Lancaster uses wild clay and rocks, some spanning millions of years of the rock cycle, excavated from across the UK and fired to extreme heat to create sculptures investigating the relationships between the landscape and the human body, as connected and interchangeable.
Over 1,300 million years ago, long before trees overtook the land some 700 million years ago, the earth was covered by giant mushrooms – like those that Jules Verne’s Professor Lindenbrock discovered in his fictional account of the centre of the earth. These represented the beginnings of the mycelium network, a threadlike vegetative fungus. Transferring the right nutrients to the right plants and existing over much of the earth it acts as a superhighway of vital information forming an interconnective tissue of the natural world.

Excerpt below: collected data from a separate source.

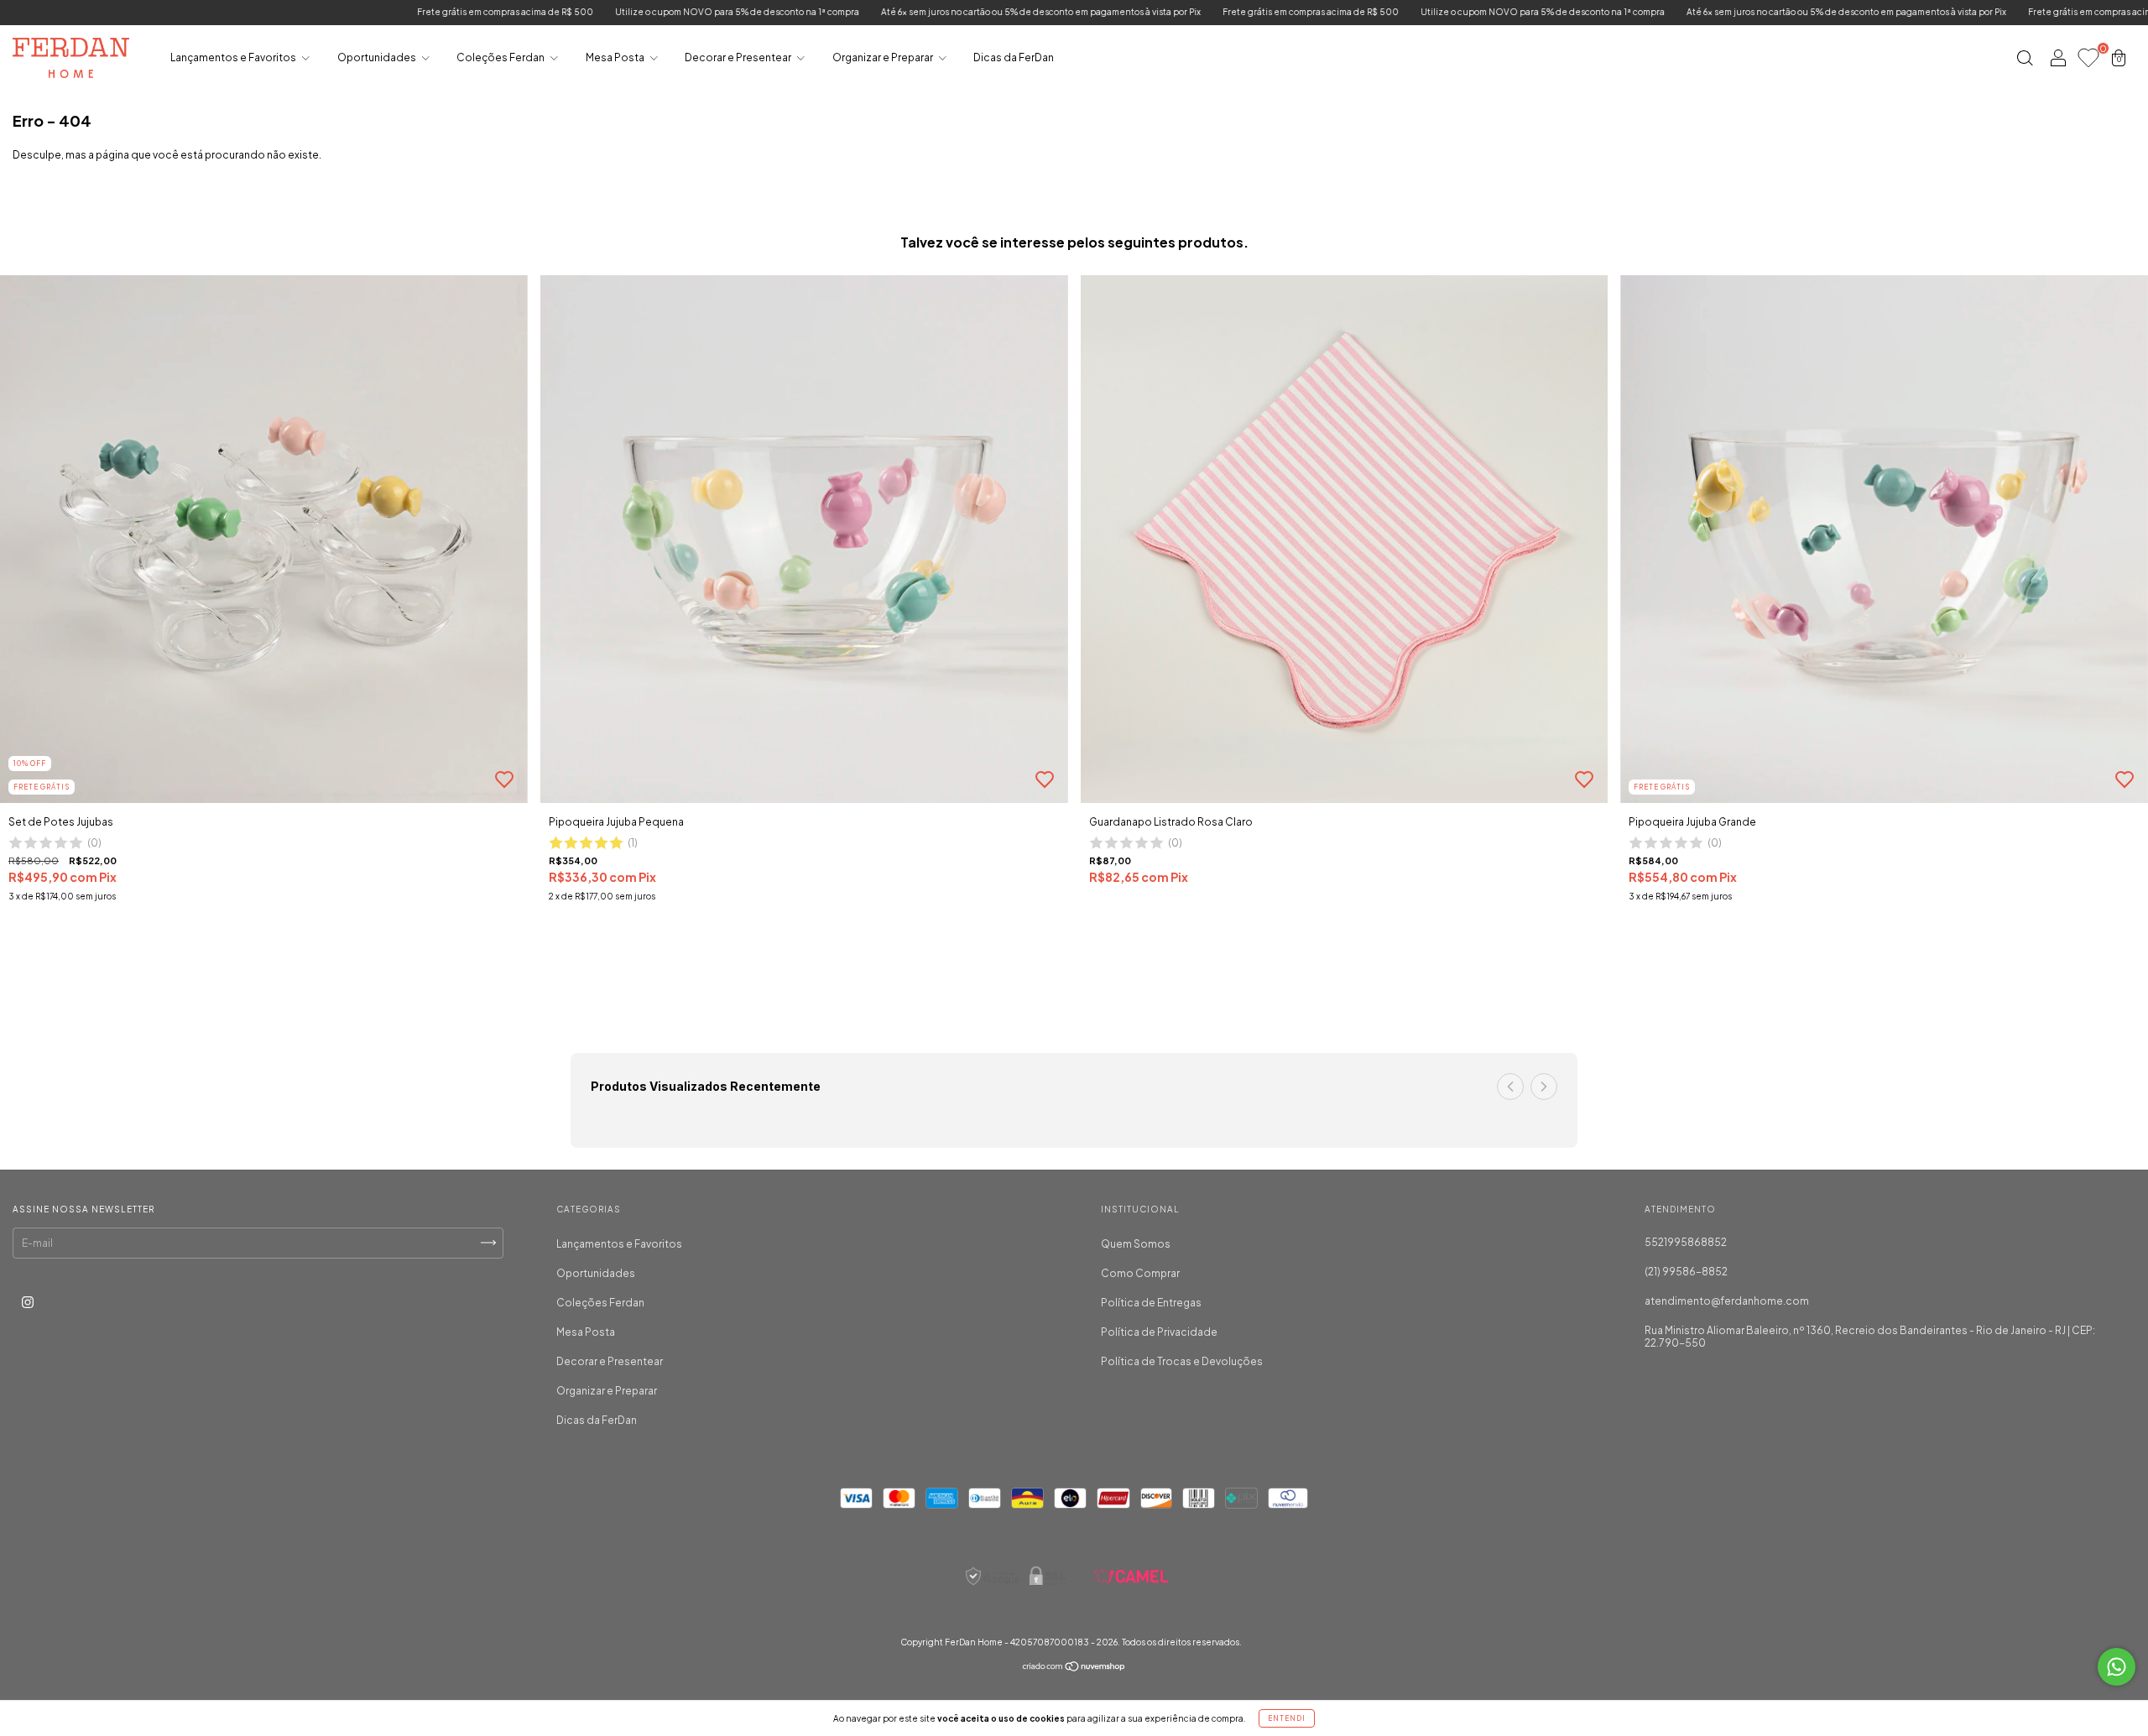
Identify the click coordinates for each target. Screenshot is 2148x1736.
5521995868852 (1686, 1242)
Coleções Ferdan (501, 57)
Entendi (1287, 1718)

Like the tiny differences in DNA that distinguish us from each other (only a few tiny changes in our DNA structure set us apart, giving us our variations in eye, skin, and hair color) we are equally closely related to these fungi. Lancaster’s works imagine a future in which human detritus (waste, bodies and possessions) is absorbed by this mycelium network and turned into extraordinary solidified geological formations that then return to the core earth once again.
Lancaster works with clay and ceramics to mimic and suggest scientific, geological and sociological histories. Her interests lie in the haptic experience of materials and the innate qualities that emerge in the process of working with them.
Clay brings with it the offer of pleasure in simple manipulation, in the feel of it. With the potential to overcome the inhibitions of other forms of making, and through intuitive manual actions like pinching, stretching, scrapping and smoothing, something fundamental is at work that implies a deep commonality. Lancaster’s work revels in this approach to the material and forges connections and associations to link the present to the distant past, the here to the extreme elsewhere and the ‘me’ to everything else.